06/07/2006

A Lição de Salazar


Cumpriram-se ontem, dia 5 de Julho, 74 anos sobre a tomada de posse de Salazar como Primeiro Ministro, Presidente do Conselho (de Ministros) como viria a ser designado pela Constituição de 1933. A data nunca mereceria a distinção de ser celebrada da forma como aquela outra que marcou a sua ascensão ao poder: 27 de Abril de 1928. Poderia ter sido, apenas, mais um ministro das finanças mas, pelas condições por si impostas e superiormente aceites, seria Salazar, de facto, a determinar a política do governo da ditadura militar.


Em 1938, o Ministério da Educação Nacional decide superiormente que todas as escolas do País deverão comemorar o décimo aniversário de tão solene data, encomendando uma série de sete cartazes intitulados A Lição de Salazar, que mandou litografar na Bertrand & Irmão Lda., a mais importante
empresa do ramo. Por orientação ministerial, os cartazes teriam de servir de base à lição do dia e todos os assuntos seriam leccionados a partir deles, que seriam colocados sobre o quadro preto. O cuidado chegou ao ponto de os cartazes medirem 1,12m x 0,78m e as dimensões oficiais dos quadros pretos serem de 1,20m x 0,9m!


Adoptou-se a mesma estrutura para os seis primeiros cartazes: no canto superior esquerdo, em tons esbatidos, imagens daquilo que é apresentado como o 'antes' de Salazar, que todos identificam como a I República, mas ninguém quer nomear (aliás, o estudo desse tempo foi banido dos programas de História). Em baixo, um pequeno texto explicativo do que foram as realizações do ditador e, a dominar o conjunto, imagem harmoniosa e bastamente colorida que ilustra a legenda. O último cartaz da série, síntese notável da trilogia do ditador, é o único que escapa a esta estrutura e é o mais colorido do conjunto.

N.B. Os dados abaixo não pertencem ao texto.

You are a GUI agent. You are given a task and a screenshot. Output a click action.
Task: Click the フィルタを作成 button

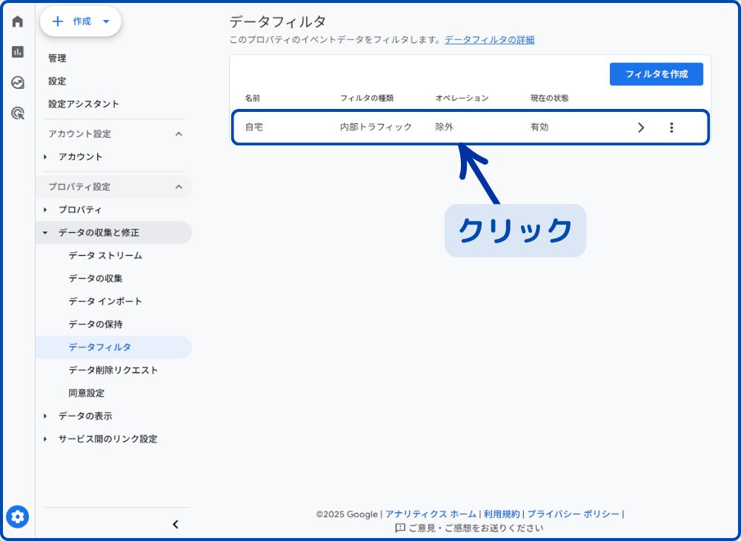click(x=656, y=74)
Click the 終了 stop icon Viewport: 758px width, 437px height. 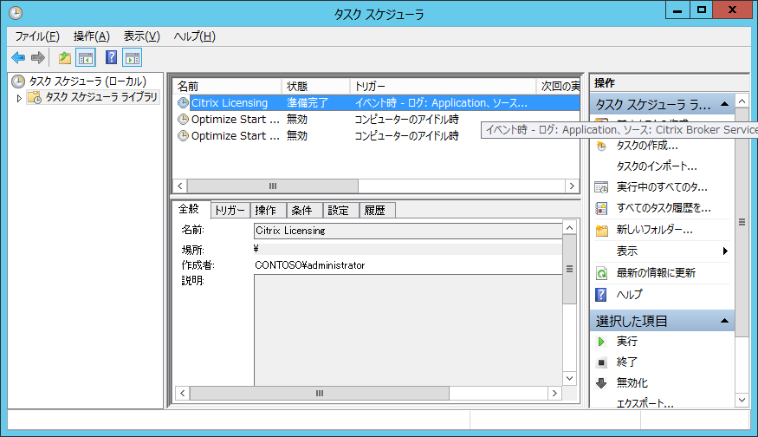coord(601,362)
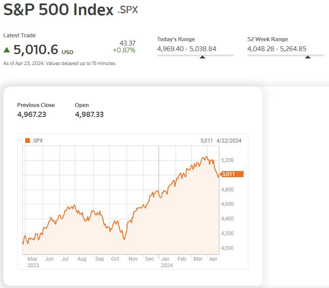Click the orange 5,011 price tag on chart
The height and width of the screenshot is (288, 329).
[x=232, y=174]
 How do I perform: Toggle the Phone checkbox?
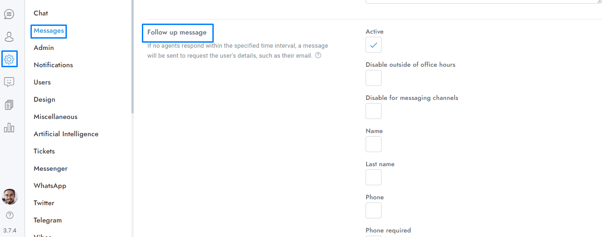373,211
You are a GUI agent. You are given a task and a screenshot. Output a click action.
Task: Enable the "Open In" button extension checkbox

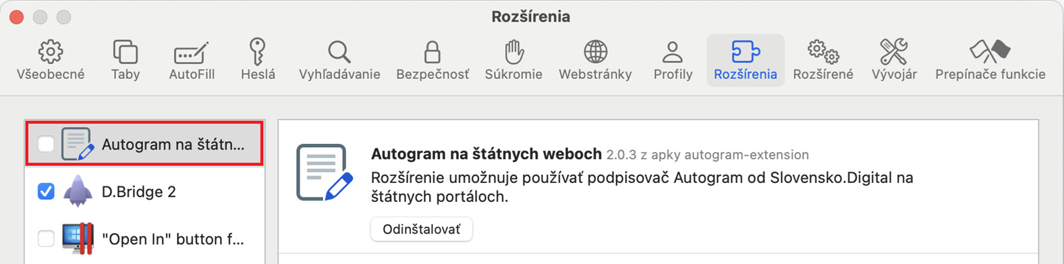pos(46,238)
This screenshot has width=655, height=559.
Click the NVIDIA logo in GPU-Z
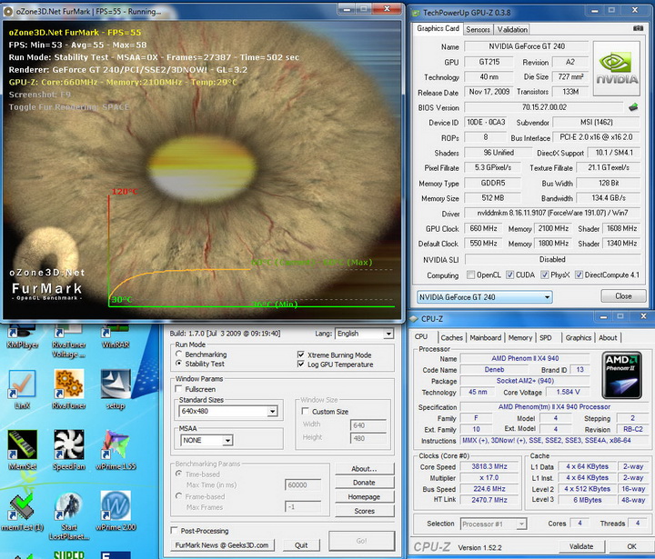(617, 69)
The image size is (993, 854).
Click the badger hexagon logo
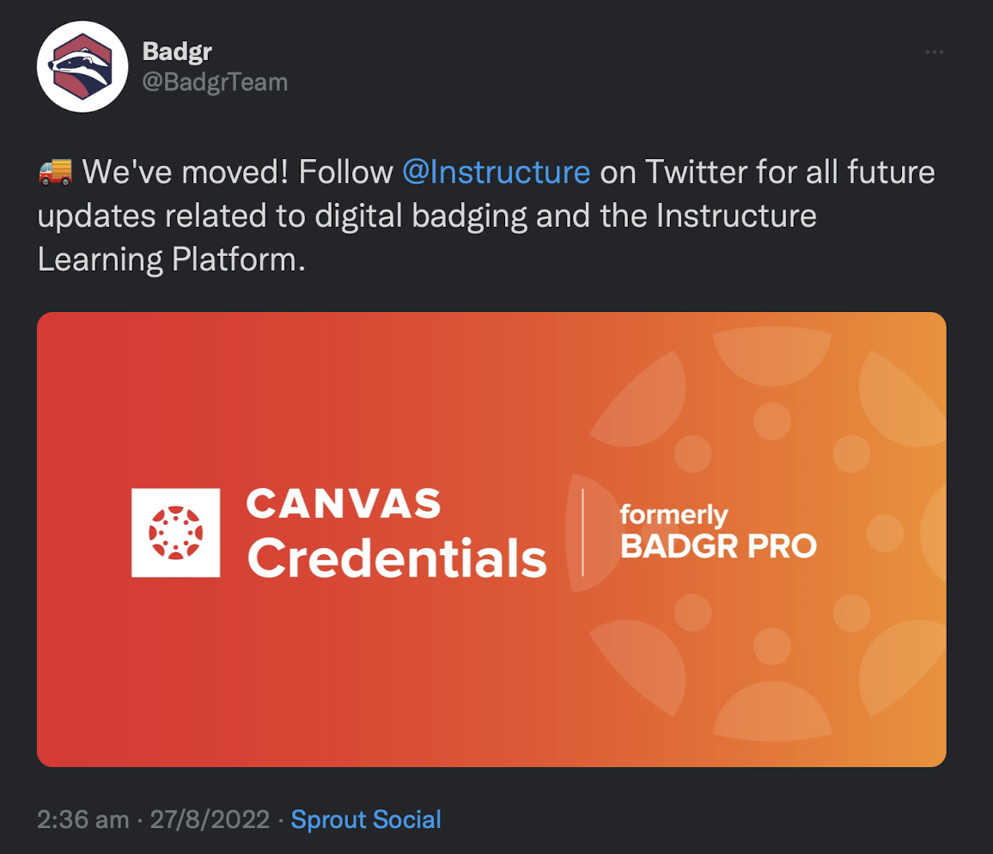[x=82, y=66]
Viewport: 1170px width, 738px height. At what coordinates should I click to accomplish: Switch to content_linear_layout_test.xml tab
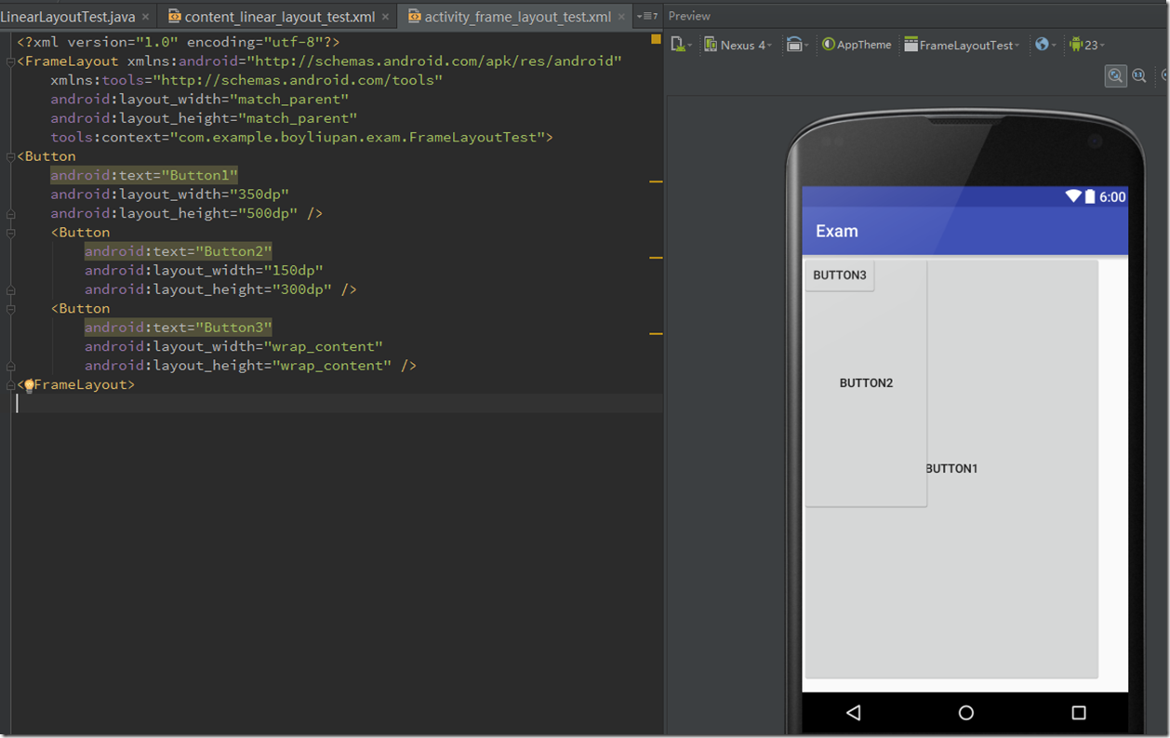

Hoje, olho para esse cartaz e surpreendo-me com as incoerências: a mãe serve a refeição feita num lume que não existe; o pai que entra, asseadíssimo depois de passar a manhã a cavar a terra; objectos e alfaias agrícolas, imaculados, pendurados na parede; a filha que brinca com brinquedos acessíveis a poucos; a abundância mentirosa presente naquela cozinha revestida de panos brancos. Hoje, pergunto-me como é que as crianças das aldeias beirãs, transmontanas e alentejanas ouviam a prelecção do professor.